▶ **Assignment**
Across the entries that follow, count each line holding "Given" and state the total alone.

▶ **Working data**
------------------------------------------------------------

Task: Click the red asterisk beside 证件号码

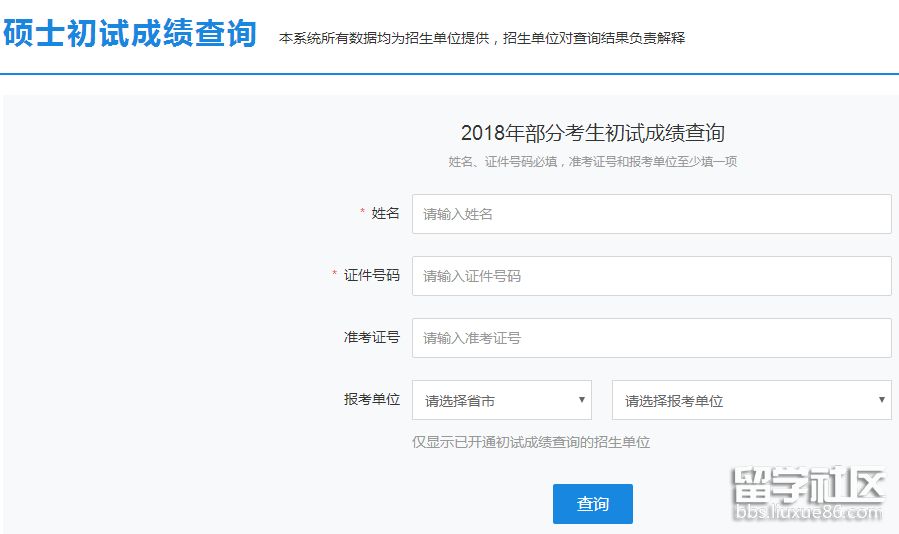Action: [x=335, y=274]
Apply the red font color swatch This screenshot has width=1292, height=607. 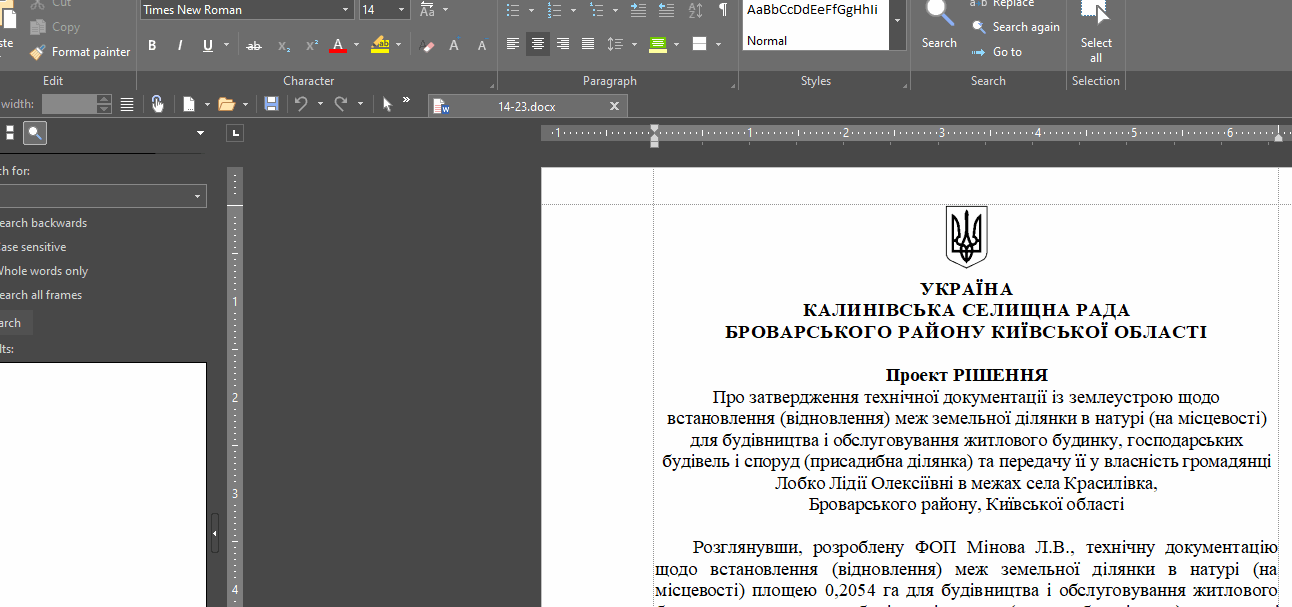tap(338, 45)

------------------------------------------------------------

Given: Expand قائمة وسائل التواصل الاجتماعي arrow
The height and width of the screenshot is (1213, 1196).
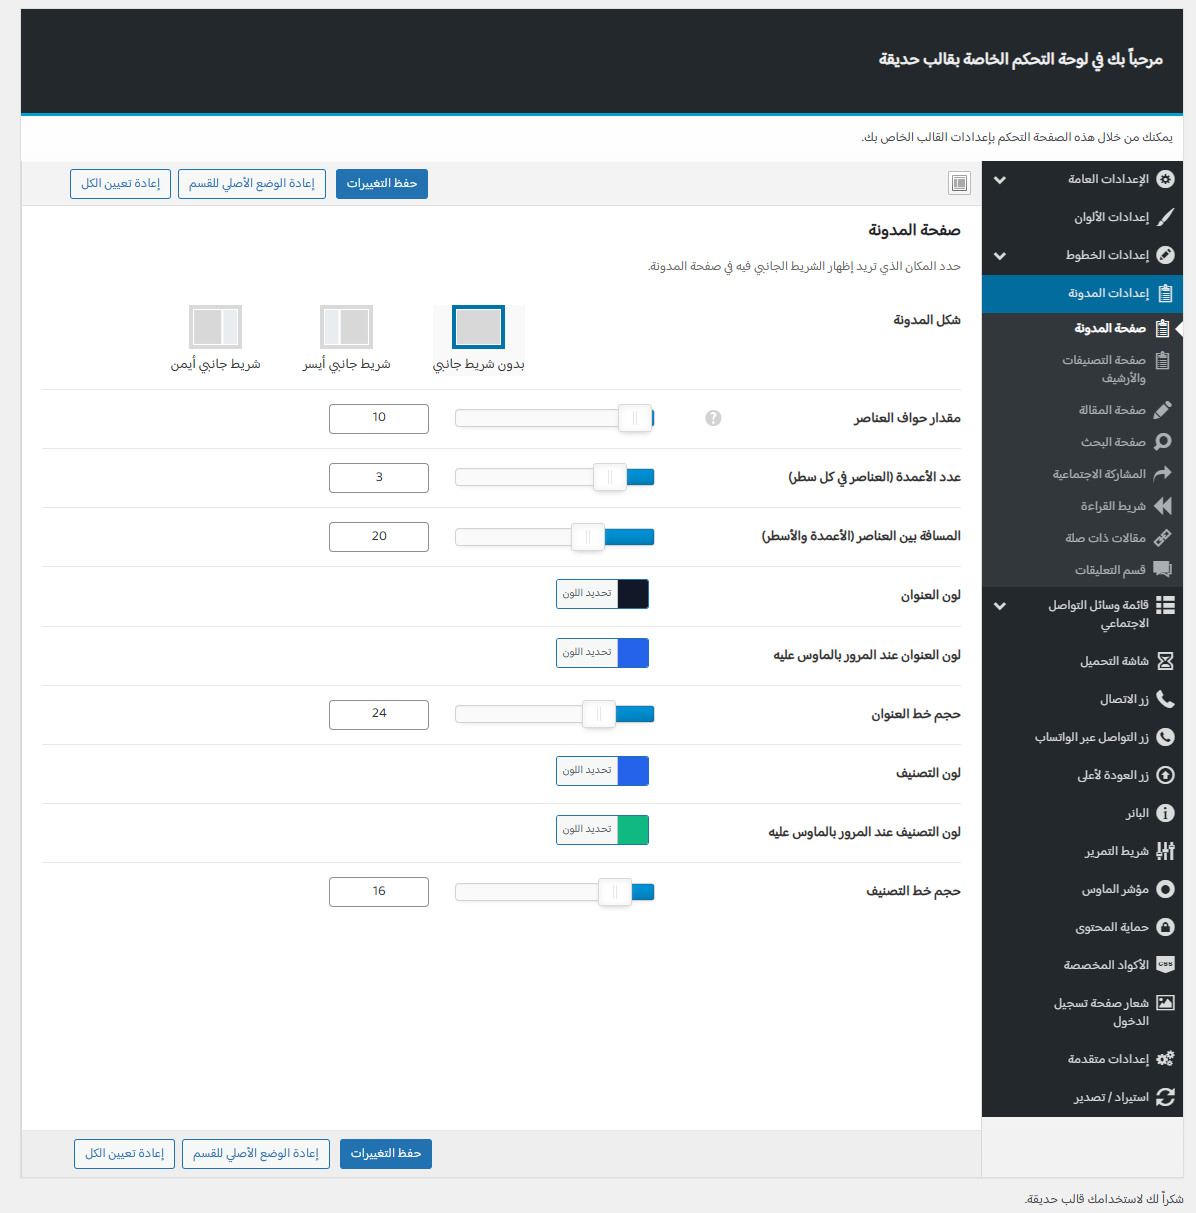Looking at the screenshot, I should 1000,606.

------------------------------------------------------------

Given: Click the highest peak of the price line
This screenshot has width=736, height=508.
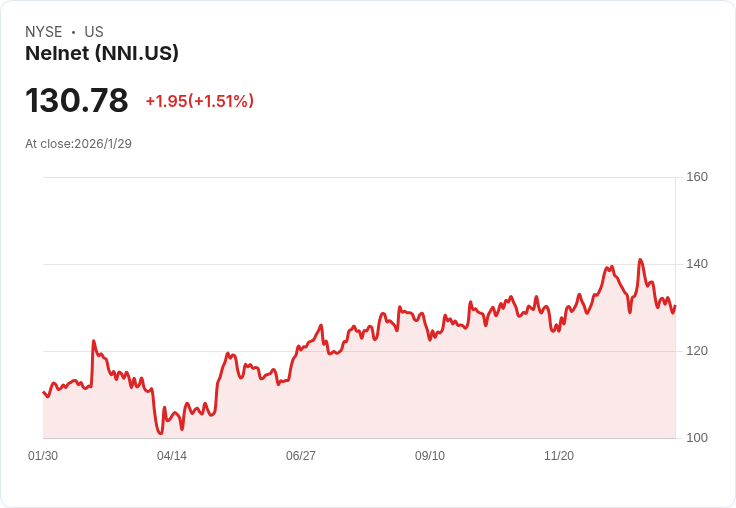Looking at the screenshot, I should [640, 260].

------------------------------------------------------------

▶ **Answer box**
2